Clark makes a similar observation, describing the #CreepiestObject challenge as a kind of hook that might draw people into a deeper exploration of museums and their collections. He notes that there are all sorts of reasons something might seem “creepy”: “Some simply because they have aged or decayed. Others are only creepy to modern eyes because they are out of context with the time or culture in which they were created. But all create intrigue and hopefully a desire to learn more about where the object is from and who created it.”  

At its worst, social media can be the shallowest of pools. But it can also be a route into deeper engagement, a way to encourage people to value and protect heritage-based institutions, which are currently more endangered than at any time in recent memory. The complexity of the situation lies in the fact that these two sides of online content are interdependent. To reach a broad audience, social media needs to move fast. Posts can’t be burdened down with too much information, or even seriousness of intent. Yet it’s only worthwhile if it reminds people of the slow, patient, and essential work of caring for a collection. 

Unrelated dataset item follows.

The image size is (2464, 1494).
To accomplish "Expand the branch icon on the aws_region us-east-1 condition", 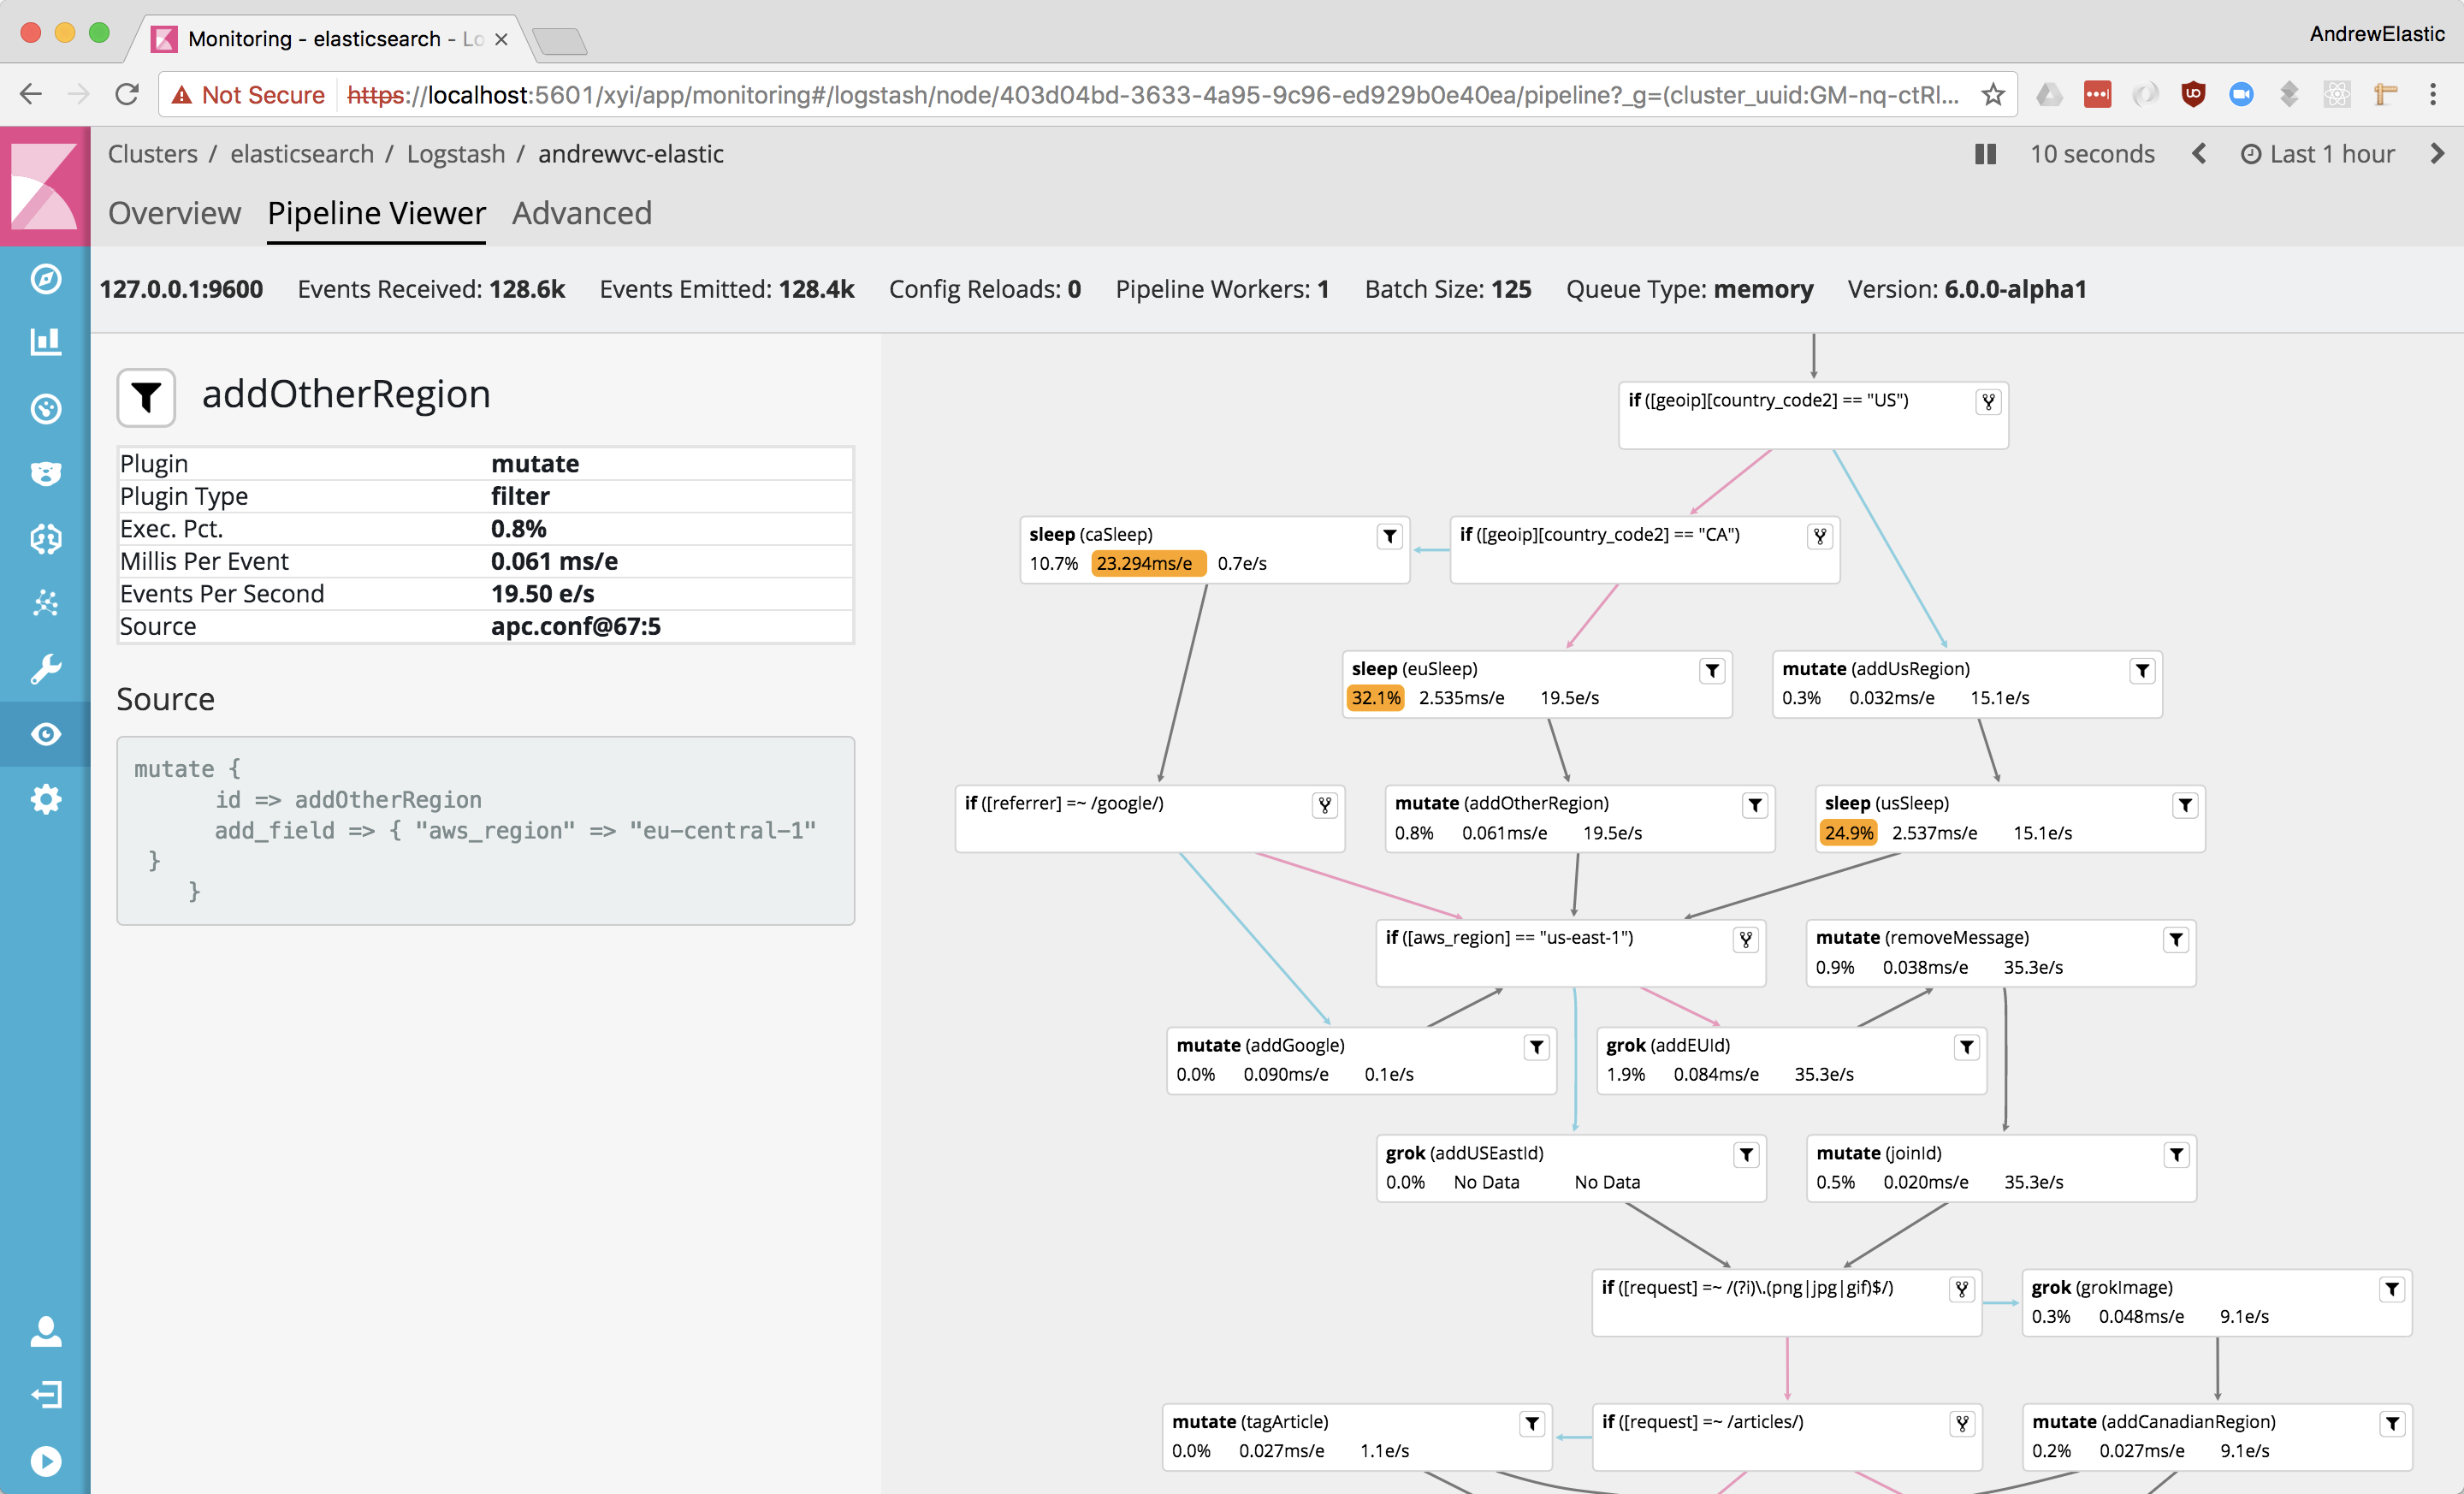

At a time of unprecedented stress, when the online audience is the only audience there is, museum professionals are trying to strike that balance. The folks up in York know this as well as anyone. At time of writing, they had just launched another theme in the Curator Battle, this time for Best Hat—and it was giving Creepiest Object a run for its money.

1Hakim Bishara, “Museums Worldwide Post the Creepiest Objects in Their Collections,” Hyperallergic, April 22, 2020. 2Adam Koszary, “look at this absolute unit,”, April 10, 2018.